Дочери мертвой империи
У меня потекли слюнки. Я сглотнула их, благодарная за влагу, и пошла к старушке. Последний раз я ела… день или два назад, точно не помнила. Я не хотела вспоминать дом Ипатьева. Знала только, что умираю с голоду.
– Извините меня, пожалуйста, – сказала я.
Старушка нахмурилась, взглядом пробежалась по пятнам и дырам на моей юбке, по крови на ладонях, по грязным неприкрытым волосам.
– Одна копейка, – сказала она.
– Пожалуйста. Я так голодна. – Мой голос дрогнул. Мне было горько попрошайничать, но запах теплых сырников околдовывал. – Всего один, прошу. У меня ничего нет.
Старушка вновь посмотрела на мою блузку и юбку.

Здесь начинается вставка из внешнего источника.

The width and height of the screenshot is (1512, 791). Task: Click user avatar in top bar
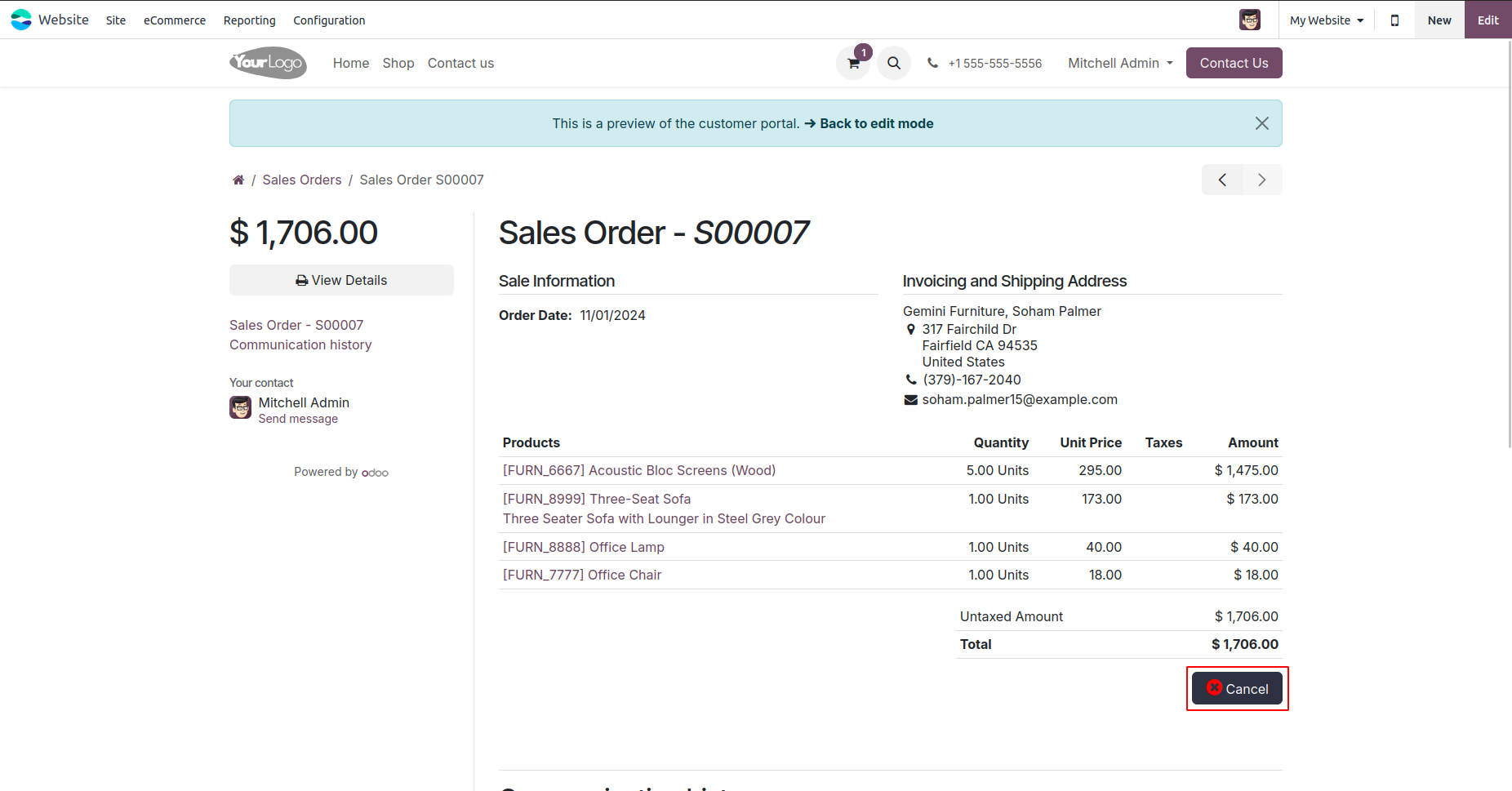pyautogui.click(x=1249, y=20)
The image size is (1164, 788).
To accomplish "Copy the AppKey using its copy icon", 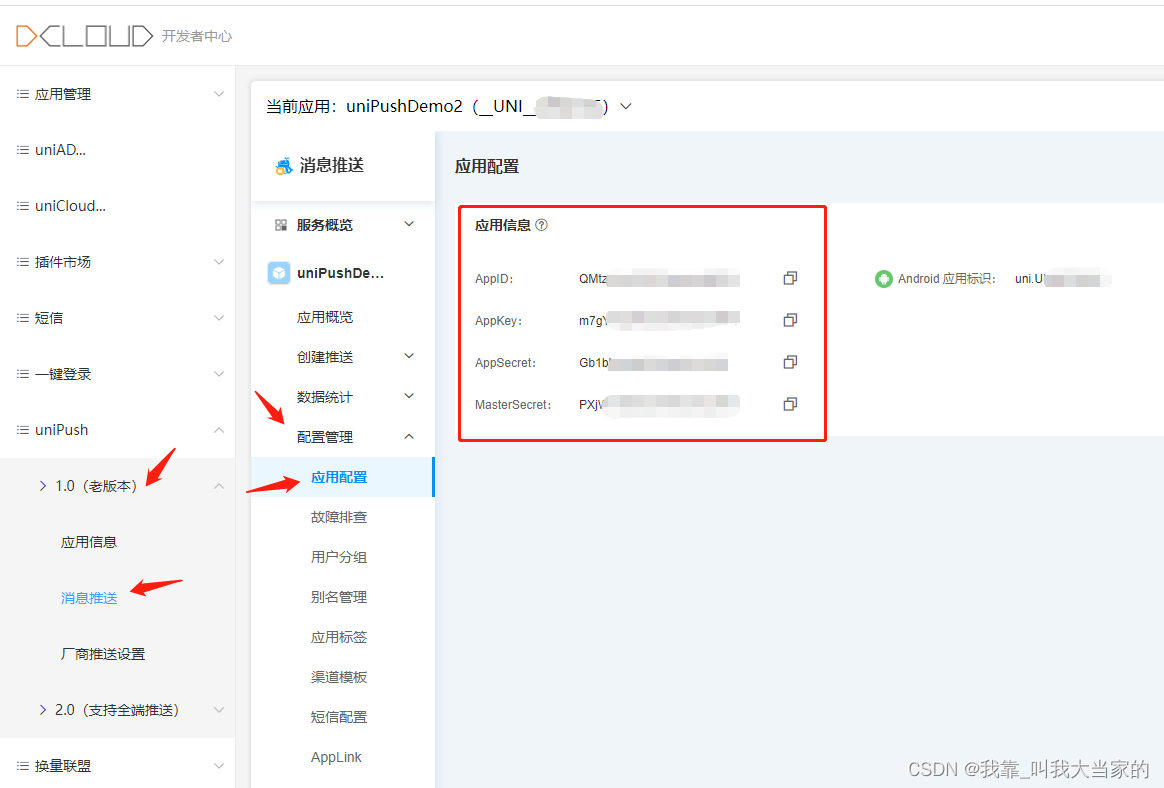I will (x=790, y=320).
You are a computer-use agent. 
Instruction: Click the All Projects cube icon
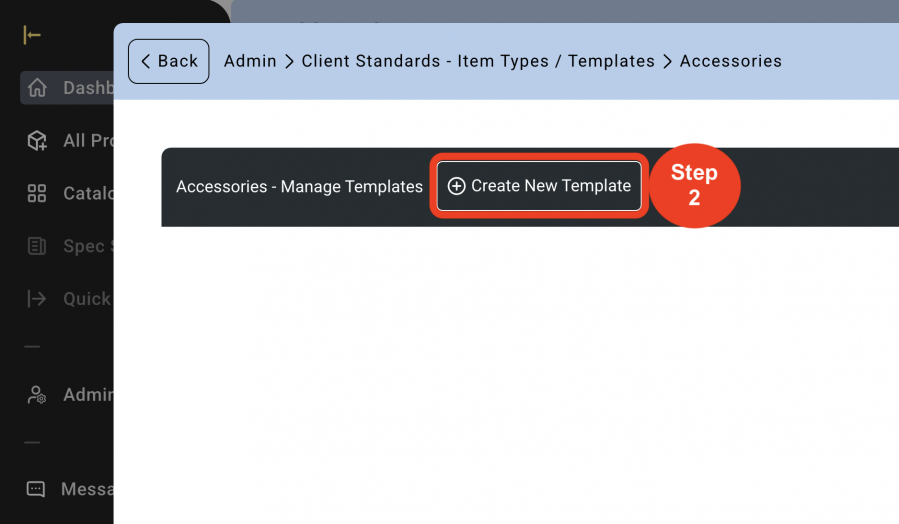[37, 140]
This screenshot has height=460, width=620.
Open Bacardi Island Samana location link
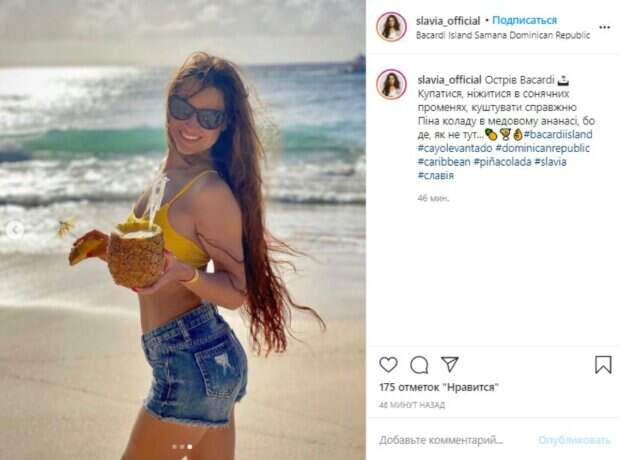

– А похоже, что было достаточно. Теперь знаешь, каково это – быть в нужде, а, помещица?
Знает, каково это? Вся моя семья погибла, а она думает… Раз я когда-то жила в большом доме, а мою юбку сшили из дорогой ткани, то я этого заслуживаю? То он и этого заслуживают?
Ее жестокие слова словно ударили меня под дых. Я не помещица! Рука потянулась к груди, пытаясь утихомирить злость, чтобы не сказать то, о чем пожалею. Ладонь – на сердце, как делала мама, когда хотела меня успокоить.
Пальцы скользнули по гладкому металлу под тонким шелком блузки.
Машино ожерелье.
Я прижала к нему ладонь и закрыла глаза. Эта икона прикасалась к ее коже. Драгоценность напомнила мне о том, что я неодинока. Когда-то ее благословил брат Григорий, и теперь это оберегало меня.
А потом я вспомнила: у меня была не только цепочка, но и еще кое-что ценное.
Убегая через лес, я несколько раз ослабляла корсет, почти сняла его совсем. Но что-то меня остановило в последний момент. И слава богу! Под его подкладкой были припрятаны бриллианты, изумруды и сапфиры – остатки семейного богатства.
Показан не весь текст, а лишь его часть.